If you're not reading Fang's Forum, you're really missing out on some great writing.
Some favorite quips from recent blog posts:
On music videos by Croatia's Johnny Cash: "They could have been shot by Matthew Brady 150 years ago if Brady made music videos instead of battlefield corpsescapes."
On Johnny Cash's American VI: "Only Cash could sing the words, 'Oh Death, where is thy sting?' not as self-pity or a brash challenge, but rather as a teasing lover to a would-be paramour. Cheeky and cool."
From Dear Tiger Woods": "Great speech. I wonder if Chris Matthews forgot you were black for a while."
Experiencing Mountain Dew: "like drinking a sweetened industrial solvent."
On our impending move to another university town: "I keep trying for a passable brave face for her, but all I’ve come up with so far is a perfectly-realized petulant sulk."
Living with Fang keeps me humble about all those expensive degrees I spent a dozen years pursuing. Dude can write circles around me, and his only diploma is from Amphitheater High School in Tucson, Arizona.
Go check him out. And then offer him a job, 'cause we need to get the man some bifocals:
Friday, February 26, 2010
Thursday, February 25, 2010
Turning the ship
As regular readers know, I grew up in Long Beach, California, home to one of the largest ports in the U.S. and to a number of offshore oil platforms and oil islands.

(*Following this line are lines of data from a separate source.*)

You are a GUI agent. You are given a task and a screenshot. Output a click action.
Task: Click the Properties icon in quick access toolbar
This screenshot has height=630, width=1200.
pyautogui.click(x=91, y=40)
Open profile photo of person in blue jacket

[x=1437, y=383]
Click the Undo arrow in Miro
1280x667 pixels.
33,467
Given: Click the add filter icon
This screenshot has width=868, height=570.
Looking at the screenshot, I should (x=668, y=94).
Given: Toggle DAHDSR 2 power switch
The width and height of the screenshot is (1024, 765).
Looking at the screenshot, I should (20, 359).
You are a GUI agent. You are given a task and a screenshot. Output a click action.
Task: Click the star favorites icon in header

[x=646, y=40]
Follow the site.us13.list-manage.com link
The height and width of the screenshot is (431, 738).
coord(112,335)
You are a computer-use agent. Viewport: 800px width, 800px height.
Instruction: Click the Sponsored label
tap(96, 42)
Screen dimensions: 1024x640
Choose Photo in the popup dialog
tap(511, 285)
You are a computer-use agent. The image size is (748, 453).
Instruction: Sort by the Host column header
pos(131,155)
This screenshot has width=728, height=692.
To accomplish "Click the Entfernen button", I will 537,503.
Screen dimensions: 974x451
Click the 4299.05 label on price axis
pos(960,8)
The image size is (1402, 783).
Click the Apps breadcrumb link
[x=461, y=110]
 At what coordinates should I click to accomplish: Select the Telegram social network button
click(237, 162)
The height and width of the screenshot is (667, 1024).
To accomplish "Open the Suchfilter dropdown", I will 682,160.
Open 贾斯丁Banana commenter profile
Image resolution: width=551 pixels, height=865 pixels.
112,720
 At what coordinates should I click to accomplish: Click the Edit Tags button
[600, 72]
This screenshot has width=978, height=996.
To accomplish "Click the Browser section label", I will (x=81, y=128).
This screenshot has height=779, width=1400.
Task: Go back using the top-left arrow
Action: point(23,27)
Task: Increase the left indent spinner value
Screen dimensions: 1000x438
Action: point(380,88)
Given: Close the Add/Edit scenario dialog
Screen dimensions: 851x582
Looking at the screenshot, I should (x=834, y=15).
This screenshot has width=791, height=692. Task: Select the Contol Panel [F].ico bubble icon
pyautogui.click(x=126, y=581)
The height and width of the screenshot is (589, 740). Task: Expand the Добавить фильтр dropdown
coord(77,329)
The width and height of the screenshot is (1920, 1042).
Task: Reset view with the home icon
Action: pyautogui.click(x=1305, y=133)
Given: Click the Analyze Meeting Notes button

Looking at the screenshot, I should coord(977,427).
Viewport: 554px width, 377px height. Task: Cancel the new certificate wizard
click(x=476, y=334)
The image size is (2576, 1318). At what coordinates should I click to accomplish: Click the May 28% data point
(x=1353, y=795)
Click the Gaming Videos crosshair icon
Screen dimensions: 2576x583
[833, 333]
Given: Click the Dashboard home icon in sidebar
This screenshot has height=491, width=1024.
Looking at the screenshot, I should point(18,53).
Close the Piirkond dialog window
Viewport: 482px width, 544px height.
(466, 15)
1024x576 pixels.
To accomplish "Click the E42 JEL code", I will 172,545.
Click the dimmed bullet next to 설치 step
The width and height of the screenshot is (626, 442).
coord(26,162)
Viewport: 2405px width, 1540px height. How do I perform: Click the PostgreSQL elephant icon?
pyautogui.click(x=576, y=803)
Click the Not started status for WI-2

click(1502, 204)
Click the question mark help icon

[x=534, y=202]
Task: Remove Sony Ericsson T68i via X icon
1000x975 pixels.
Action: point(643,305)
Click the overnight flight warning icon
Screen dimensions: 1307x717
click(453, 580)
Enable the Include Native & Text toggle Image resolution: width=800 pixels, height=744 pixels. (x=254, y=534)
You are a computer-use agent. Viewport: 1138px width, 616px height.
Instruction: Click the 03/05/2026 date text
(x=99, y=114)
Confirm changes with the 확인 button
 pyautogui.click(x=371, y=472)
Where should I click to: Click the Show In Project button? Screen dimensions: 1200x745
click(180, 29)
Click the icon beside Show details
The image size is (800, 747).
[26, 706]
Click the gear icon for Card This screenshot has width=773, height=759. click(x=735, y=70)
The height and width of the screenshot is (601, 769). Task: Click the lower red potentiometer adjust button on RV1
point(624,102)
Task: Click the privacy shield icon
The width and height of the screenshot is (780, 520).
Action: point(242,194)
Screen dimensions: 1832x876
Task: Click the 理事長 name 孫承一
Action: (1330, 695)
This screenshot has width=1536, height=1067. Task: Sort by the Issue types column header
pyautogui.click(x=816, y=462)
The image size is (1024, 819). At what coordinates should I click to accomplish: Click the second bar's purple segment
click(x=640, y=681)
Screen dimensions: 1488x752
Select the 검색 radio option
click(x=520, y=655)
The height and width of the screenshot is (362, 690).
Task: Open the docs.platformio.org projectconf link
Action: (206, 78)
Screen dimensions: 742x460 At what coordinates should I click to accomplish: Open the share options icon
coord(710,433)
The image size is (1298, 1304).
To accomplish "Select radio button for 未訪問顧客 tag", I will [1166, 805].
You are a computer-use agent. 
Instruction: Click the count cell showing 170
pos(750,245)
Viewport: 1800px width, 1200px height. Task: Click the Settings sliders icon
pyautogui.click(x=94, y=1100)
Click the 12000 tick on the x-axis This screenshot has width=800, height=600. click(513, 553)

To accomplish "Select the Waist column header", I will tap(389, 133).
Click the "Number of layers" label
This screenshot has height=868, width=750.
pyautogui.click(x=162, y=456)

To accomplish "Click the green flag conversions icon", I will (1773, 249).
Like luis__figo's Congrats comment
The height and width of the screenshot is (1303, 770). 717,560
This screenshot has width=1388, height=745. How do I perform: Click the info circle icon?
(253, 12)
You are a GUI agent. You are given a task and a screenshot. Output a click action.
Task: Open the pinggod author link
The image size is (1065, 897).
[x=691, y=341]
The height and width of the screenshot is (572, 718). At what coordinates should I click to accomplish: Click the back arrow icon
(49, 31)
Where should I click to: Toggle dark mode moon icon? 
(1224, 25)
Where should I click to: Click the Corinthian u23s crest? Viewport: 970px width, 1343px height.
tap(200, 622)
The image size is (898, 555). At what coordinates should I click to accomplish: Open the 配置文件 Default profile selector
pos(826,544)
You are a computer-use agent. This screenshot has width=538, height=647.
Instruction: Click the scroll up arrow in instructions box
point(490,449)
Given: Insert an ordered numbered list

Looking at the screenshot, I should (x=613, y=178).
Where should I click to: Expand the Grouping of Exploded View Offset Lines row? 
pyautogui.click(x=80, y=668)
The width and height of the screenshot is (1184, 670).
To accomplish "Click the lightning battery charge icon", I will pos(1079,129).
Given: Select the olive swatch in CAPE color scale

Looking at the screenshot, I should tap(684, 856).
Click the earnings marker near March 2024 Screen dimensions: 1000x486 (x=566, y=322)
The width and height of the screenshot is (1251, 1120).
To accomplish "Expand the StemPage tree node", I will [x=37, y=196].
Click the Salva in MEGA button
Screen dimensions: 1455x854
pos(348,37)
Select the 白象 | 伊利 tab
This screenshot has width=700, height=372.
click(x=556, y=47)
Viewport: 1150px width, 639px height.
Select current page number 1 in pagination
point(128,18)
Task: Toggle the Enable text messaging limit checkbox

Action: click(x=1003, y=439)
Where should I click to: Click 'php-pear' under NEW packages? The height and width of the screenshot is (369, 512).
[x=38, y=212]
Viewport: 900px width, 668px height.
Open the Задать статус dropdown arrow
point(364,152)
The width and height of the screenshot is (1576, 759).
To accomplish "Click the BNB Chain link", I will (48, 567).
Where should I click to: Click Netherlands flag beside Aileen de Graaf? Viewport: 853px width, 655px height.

Accordingly, oil freighters were a common sight on the horizon, and I learned early on that the less oil on board, the higher the tanker rode in the water and the more I could see of the broad red stripe on its hull.
Friends, my ship is full. I'm weighted down—with good things and bad things, terrific opportunities and terrible challenges—so much that the red stripe is completely submerged.
Shall we review?
First, the job.
I don't think I can sufficiently express how awesome this particular new job promises to be, and how grateful I am for the opportunity and for the support my excellent new colleagues continue to show me.
Because—and this bears repeating—it is a tenure-track job. In history. In one of the crappiest years for history jobs in quite some time.
And I don't have a degree--any degree--in history. I mean, I'm an historian, but I didn't arrive here via the usual route. So while this new position is very much what I've wanted for longer than I care to admit, I'm still a bit surprised because, you know, after so many years on the academic job market, one gets more than a little beaten down.
Second, moving.
We'll move in late July or early August. I don't know yet when we'll fly up to look for a house to rent; in my current burb, the leasing market for the fall begins in January (yes, you read that correctly), but Craigslist has plenty of affordable, decent-looking housing available immediately in the new city, so I'm guessing we'd only be wasting time and money if we flew up there this week to try to secure housing for late summer. We also need to find a preschool. My new colleagues have been awesome, offering me temporary housing and cars and assistance finding schools, which is a huge relief.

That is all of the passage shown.